Reinforcement learning, like art, doesn’t always follow the rules.

training_object_1_vederict.jpg

 

Let the Fun Begin

First, I built tools to extract edges and break down reference images into a library of reusable shapes—kind.

 

Then came the baseline model setup and environment tuning: adding logic and injecting a reward system that could tell good layouts from questionable ones.

 

I had to teach the agent not just where to move shapes, but also how to avoid crashing into others.

 

I started exploring multi-goal reward systems—symmetry, spacing, repeated motifs... Turns out, juggling those rewards takes extra care (and a lot more training cycles).

combined-input-and-edge.jpg

 

Watching the Chaos (aka Training Visualization)

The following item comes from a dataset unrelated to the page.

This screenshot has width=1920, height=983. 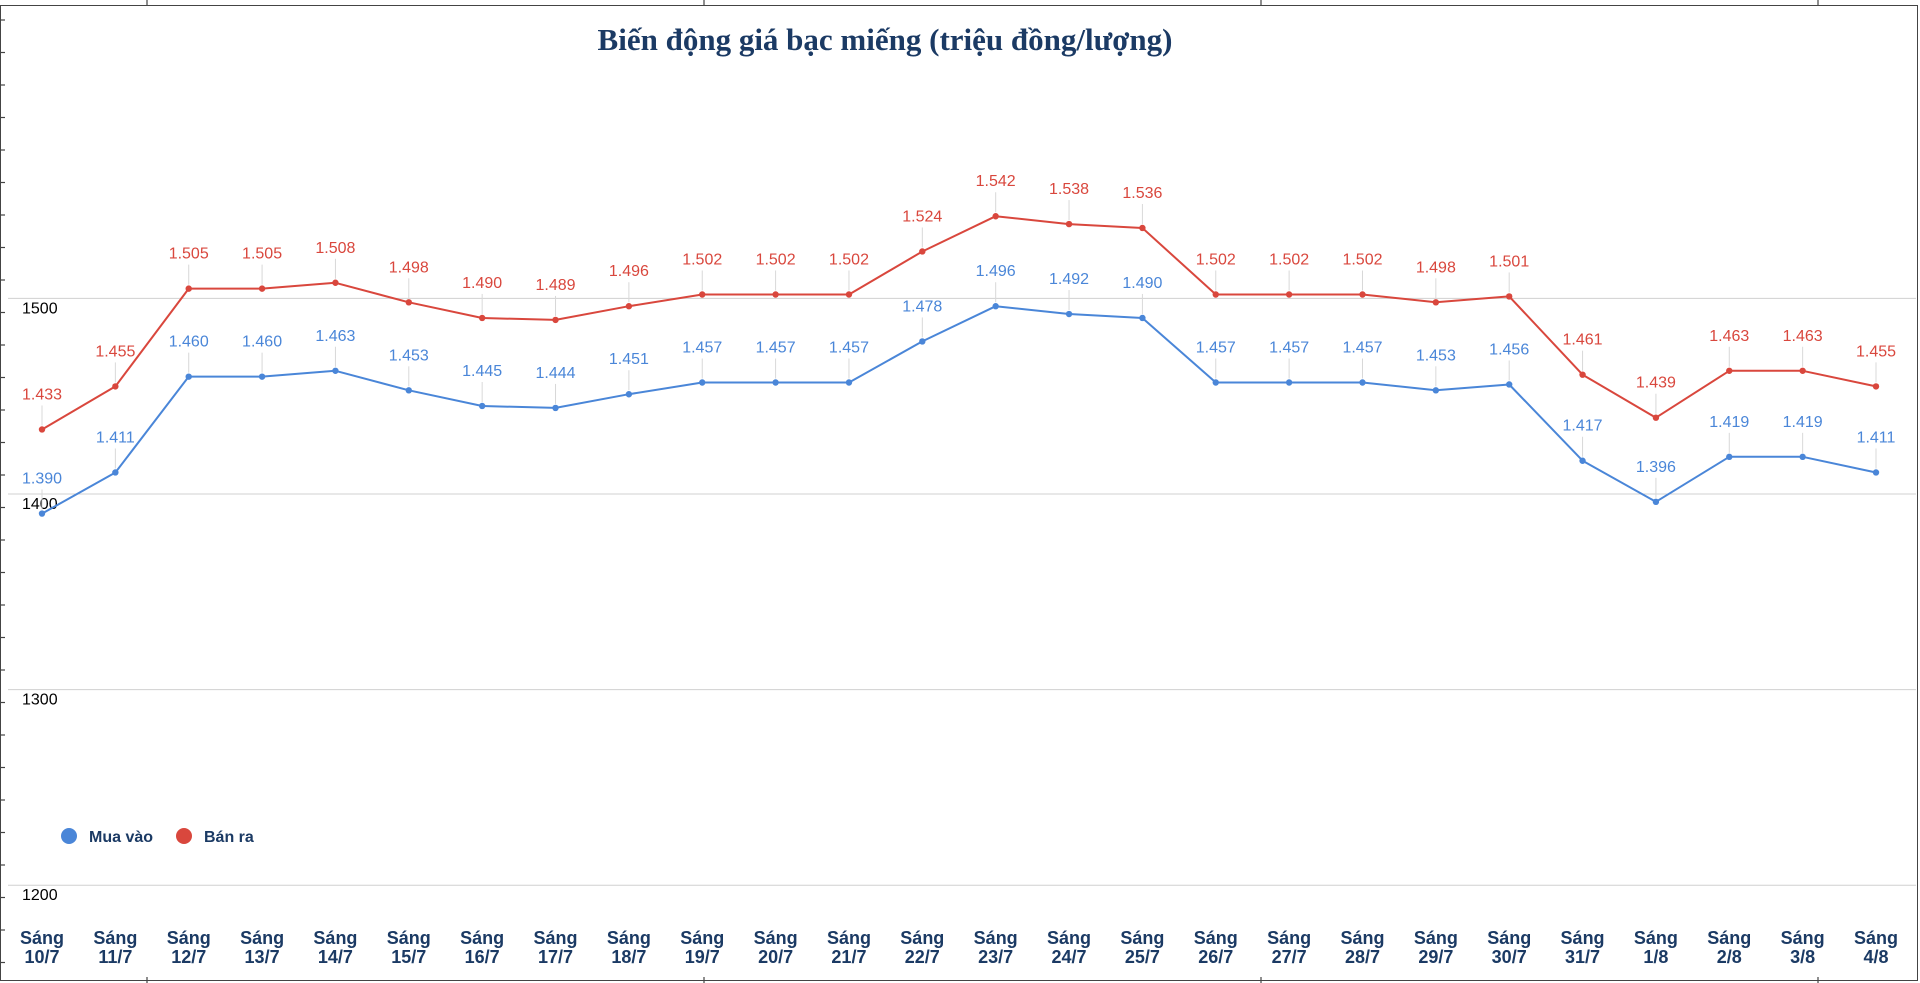 What do you see at coordinates (996, 948) in the screenshot?
I see `x-tick-label: Sáng 23/7` at bounding box center [996, 948].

To make sense of the madness, I visualized the training in color: each shape tagged with its own hue, tracing the path from “what even is this?” to “hey, that almost looks deliberate.”

 

The screenshot shows a snapshot of those early trajectories—where shapes landed, re-landed, and eventually started to make better decisions.

 

RL_training_20_02.jpg
RL_training_line_20_03.jpg

 

Recorded a video of the shapes in motion. Watching them dance, nudge, and occasionally crash their way to better composition is oddly satisfying.

 

Inspiring(?) Output

Using a set of basic shapes and a sprinkle of heuristic logic, I generated a few compositions. Used as input “Kandinsky”, the goal wasn’t to impress but to deconstruct and explore.

 

So no offense to art lovers—this was more about the journey than the gallery showing.

 

Because in the end, the most exciting part wasn’t the final image in this case —it was the process of trying to teach a machine how to place things with intention.